Aruna’s tryst with the blue-eyed boy

As I grew up, the history of compositions on Sri Krishna intrigued me no end. Needamangalam Krishnamurthy Bhagavatar, a descendant of Oothukkaadu Venkatasubbayyar, is a key figure in this space. It is said that Krishnamurthy Bhagavatar used to perform regular concerts and would often sing popular compositions such as ‘Thaaye Yashodha’ and ‘Alaipaayudhey Kanna.’ At some point, he was inspired to search for more compositions of his illustrious ancestor. This led him to Oothukkaadu in search of manuscripts of Venkatasubbayar. He found many of his relatives had unique collections of songs from the original manuscripts, of which they had maintained handwritten copies. Bhagavathar collected these padandharams and manuscripts and gave shape to them, resolving from then on to focus on their popularisation in the Kalakshepam format.

Some of these famous compositions include ‘Maragadha Manimaya’ in Aarabhi which is widely used in Kuchipudi performances, and ‘Maninoopuradhaari’ in Neelambari, on Mannargudi Rajagopalaswami. I had the opportunity to perform a Sevai of the ‘Vatapatra Sayee’ Krishna idol (baby Krishna holding his toe in his mouth), in the Mannargudi temple, by singing this song. From then on, it has been an exceptional feeling to render this piece.

Aruna’s tryst with the blue-eyed boy

In the 1990s, I collaborated with French theatre director Dominique Pompoungnac for a theatre production on Krishna, titled ‘Le Bebe Bleu’ (The Blue Baby) – this was the story of Sri Krishna from his birth until he was five years old, in song-dance-speech format. I was accompanied by mridangam vidwan J. Vaidhyanathan, the songs were all in Carnatic style, there were elements of Bharatanatyam by French Dancer Florence (stage name Vasantha), Carnatic flute by French flautist Jean-Paul Auboux (disciple of T.R. Mahalingam) and narration in French by Dominique Pompougnac. Together, we gave 40 such performances across France.
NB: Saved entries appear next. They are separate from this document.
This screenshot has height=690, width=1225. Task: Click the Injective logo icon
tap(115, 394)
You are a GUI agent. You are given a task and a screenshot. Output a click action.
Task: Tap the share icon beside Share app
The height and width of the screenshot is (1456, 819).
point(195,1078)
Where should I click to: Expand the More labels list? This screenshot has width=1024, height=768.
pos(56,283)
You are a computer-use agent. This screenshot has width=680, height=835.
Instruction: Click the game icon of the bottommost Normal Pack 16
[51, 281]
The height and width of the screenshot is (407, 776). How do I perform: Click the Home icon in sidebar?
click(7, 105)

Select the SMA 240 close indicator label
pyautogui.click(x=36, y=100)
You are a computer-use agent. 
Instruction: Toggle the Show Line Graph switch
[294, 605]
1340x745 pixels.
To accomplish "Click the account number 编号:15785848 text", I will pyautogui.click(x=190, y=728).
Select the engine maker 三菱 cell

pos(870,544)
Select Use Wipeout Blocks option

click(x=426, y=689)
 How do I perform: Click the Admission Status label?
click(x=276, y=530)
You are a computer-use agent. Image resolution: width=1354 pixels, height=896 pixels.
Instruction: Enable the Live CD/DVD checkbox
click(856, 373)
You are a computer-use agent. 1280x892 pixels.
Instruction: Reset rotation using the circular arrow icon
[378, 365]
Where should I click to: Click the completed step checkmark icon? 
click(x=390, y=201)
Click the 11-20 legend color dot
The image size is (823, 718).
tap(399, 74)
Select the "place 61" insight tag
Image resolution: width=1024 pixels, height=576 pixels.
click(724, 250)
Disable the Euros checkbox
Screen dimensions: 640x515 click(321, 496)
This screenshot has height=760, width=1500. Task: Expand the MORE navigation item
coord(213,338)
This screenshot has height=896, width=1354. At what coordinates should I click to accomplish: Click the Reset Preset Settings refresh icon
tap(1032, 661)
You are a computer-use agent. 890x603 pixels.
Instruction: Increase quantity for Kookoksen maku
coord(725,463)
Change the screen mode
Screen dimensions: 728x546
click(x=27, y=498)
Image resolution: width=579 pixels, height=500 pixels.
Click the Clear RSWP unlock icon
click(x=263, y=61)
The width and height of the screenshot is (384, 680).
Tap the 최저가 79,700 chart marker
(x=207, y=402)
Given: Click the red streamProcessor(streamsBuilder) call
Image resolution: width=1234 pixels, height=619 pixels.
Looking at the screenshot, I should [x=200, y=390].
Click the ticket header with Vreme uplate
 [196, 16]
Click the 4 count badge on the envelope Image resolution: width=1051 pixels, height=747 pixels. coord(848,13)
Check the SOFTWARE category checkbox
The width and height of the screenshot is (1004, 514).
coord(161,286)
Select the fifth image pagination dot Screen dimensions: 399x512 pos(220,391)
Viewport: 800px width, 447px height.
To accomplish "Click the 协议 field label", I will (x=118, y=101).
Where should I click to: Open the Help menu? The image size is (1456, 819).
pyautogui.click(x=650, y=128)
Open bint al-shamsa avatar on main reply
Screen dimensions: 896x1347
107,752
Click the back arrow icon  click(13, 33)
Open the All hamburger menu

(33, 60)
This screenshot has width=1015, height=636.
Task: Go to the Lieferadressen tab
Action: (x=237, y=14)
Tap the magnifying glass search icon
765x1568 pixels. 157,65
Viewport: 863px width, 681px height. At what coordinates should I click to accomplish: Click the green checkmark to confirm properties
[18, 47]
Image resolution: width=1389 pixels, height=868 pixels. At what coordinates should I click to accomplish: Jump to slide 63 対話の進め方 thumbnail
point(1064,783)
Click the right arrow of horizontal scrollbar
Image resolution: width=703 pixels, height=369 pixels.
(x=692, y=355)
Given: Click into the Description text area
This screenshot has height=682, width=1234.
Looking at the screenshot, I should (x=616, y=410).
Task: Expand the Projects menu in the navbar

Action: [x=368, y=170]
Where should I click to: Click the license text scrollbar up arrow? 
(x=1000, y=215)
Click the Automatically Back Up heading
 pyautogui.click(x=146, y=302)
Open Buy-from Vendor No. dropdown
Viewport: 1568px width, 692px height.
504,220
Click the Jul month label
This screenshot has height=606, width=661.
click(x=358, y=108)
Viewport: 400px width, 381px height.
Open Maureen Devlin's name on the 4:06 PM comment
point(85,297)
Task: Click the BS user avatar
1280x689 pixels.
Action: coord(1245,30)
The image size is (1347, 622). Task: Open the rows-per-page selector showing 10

While thinking of Sri Krishna, it would indeed be a lapse to not mention abhangs — a musical form very close to my heart. Abhangs convey devotion to Panduranga Vitthala of Pandharpur, who is none other than Krishna. The first Abhang I learnt was from Sri Mohan Pai, a great Abhang exponent — it opened with the lines ‘Tu Maajhi Maavooli, Mi ho tujha Paanha... Pandurange’, describing Him as a sacred, generous mother cow, and demanding the milk of universal love (bhakti) from Him. ‘Gowlans’ (allied forms of Abhangs) exclusively describe Bala Leelas, — Krishna’s childhood pranks. ‘Vrindavani Venu’ is a charming gowlan, which has the line ‘Gaayi vyaghra ek thayi zaali’, referring to a tiger and a cow sitting next to each other without any intention to hurt or escape, lost in Sri Krishna’s Venu Ganam.

Reflecting on this line also reveals a larger philosophy — that in the presence of Sri Krishna, everybody is one. Hatred, dislike and spite are all but absent when devotion is foremost, causing differences to melt away like vapour, and putting spirituality at the centre of a peaceful, content life.